She's anything you want her to be.


----------



## KyDawg (Aug 6, 2013)

We wont know about the talent level of this team until the season starts. Individual talent looks like it might be there. Individual talent does not necessarily mean team talent. Hapyy Birthday Chief.


----------



## Horns (Aug 6, 2013)

Talent is one thing but using the talent to win is another. This is a young defense. I do not think UGA is ready to run off Richt.


----------



## KyDawg (Aug 6, 2013)

Thank you. That is what I was trying to say, but used too many words.


----------



## Silver Britches (Aug 6, 2013)

rex upshaw said:


> Is she Hispanic?



She's Herspanic, and I don't discriminate against hot chicks! 

Yes, this is a very talented team, I will support Richt no matter what happens. UGA and Georgia fans better be glad we got such a fine coach. I truly believe in the man!

As for how we will do this year; I really feel good about our chances to win it all. Got a lot of young talent that has been showing out in practice. Hearing about a lot of speed on both sides of the ball. 

Plus, not hearing about any trouble. Gotta love that!

GO DAWGS!


----------



## ChasinTails (Aug 7, 2013)

brownceluse said:


> Not sure how you got that from this thread?



The op was talking about National championships and sec titles.


----------



## ChasinTails (Aug 7, 2013)

Records of locating words and elements
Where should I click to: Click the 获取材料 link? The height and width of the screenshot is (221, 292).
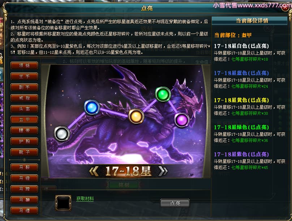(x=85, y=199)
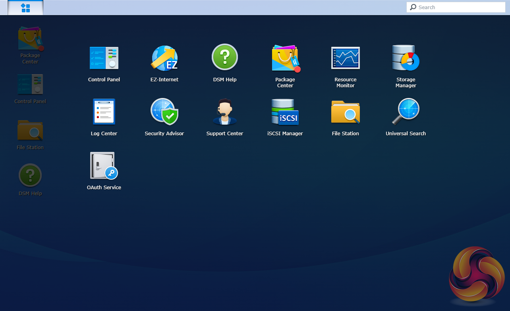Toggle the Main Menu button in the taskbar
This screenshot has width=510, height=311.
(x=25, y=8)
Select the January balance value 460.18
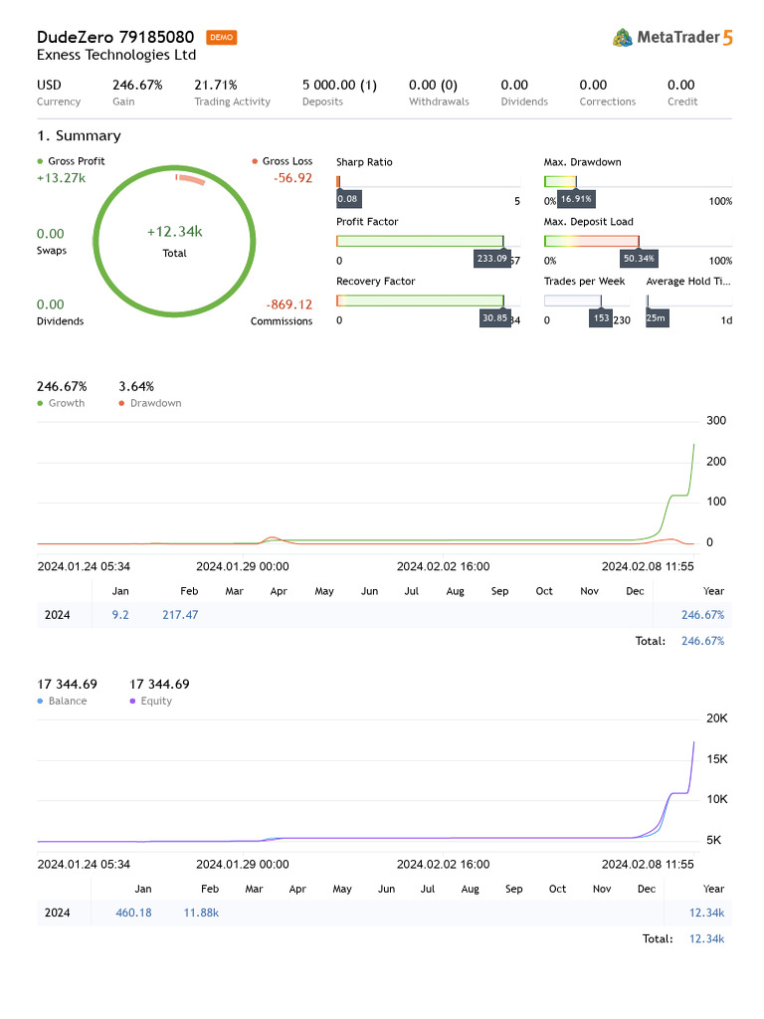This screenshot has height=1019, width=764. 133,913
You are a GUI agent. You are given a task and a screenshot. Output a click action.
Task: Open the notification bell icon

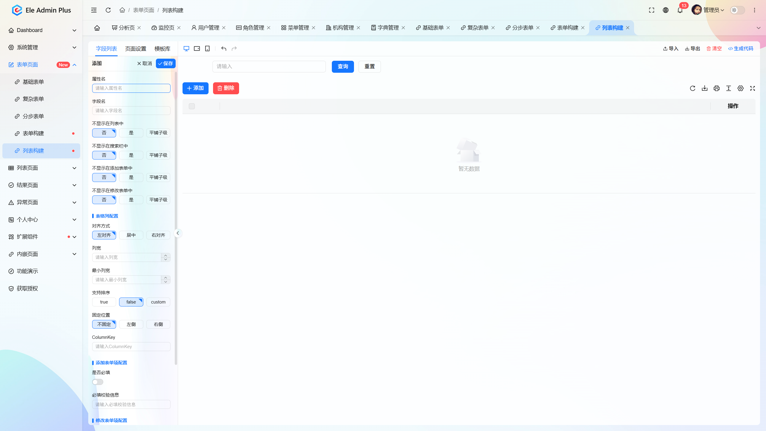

* **Set task A**
Answer these questions about the forum thread.
(i) According to Horns, what kind of defense does the team have?
(ii) Whom does Silver Britches say they will support no matter what happens?
(iii) According to ChasinTails, what was the op talking about?
* **Set task B**
Print the passage of the forum thread from "As for how we" to "of the ball.".

* **Correct result A**
(i) A young defense.
(ii) Richt.
(iii) National championships and SEC titles.

* **Correct result B**
As for how we will do this year; I really feel good about our chances to win it all. Got a lot of young talent that has been showing out in practice. Hearing about a lot of speed on both sides of the ball.